Top of DATA TO PROCESS

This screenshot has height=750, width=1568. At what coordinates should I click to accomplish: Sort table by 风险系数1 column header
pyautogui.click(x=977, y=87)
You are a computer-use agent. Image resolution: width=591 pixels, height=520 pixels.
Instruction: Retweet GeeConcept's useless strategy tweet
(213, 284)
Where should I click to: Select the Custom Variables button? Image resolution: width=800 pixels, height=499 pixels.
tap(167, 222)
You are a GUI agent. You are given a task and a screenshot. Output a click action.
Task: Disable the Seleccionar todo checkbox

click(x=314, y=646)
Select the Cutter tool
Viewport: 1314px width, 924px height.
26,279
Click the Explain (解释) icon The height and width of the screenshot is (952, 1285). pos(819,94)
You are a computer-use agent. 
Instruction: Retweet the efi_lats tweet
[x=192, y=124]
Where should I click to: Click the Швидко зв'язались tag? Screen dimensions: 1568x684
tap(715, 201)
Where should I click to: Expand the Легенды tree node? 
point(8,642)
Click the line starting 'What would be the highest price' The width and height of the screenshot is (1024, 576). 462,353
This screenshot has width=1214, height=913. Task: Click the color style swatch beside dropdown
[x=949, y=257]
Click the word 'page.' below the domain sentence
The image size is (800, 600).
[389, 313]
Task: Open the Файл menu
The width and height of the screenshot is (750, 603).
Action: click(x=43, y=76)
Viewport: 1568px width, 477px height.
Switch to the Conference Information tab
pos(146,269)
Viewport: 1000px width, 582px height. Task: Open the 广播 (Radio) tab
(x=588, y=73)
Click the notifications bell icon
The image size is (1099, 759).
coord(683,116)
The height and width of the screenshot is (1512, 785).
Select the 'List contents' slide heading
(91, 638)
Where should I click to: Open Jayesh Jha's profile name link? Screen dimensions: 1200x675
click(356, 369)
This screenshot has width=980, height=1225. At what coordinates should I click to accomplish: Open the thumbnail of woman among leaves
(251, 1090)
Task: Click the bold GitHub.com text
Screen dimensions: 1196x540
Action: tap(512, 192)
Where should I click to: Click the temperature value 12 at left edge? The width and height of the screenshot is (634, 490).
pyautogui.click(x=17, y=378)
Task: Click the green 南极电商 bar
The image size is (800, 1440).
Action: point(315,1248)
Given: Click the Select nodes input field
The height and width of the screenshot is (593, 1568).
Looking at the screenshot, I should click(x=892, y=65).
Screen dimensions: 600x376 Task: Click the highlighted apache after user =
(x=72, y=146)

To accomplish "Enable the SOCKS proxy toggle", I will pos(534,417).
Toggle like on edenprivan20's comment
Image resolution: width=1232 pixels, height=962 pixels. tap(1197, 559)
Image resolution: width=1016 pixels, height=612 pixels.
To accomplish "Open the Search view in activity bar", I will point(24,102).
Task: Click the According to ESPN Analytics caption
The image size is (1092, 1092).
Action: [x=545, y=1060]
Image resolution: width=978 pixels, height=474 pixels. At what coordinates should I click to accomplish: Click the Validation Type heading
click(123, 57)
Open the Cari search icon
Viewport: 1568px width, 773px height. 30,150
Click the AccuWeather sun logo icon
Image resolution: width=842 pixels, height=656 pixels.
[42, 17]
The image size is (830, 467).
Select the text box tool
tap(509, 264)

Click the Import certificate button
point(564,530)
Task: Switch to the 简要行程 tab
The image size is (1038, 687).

Bottom of DATA TO PROCESS

:: ASSIGNMENT ::
A single number is asked for: how many lines in the entries above hold the string "will".

:: FINISHED TASK ::
2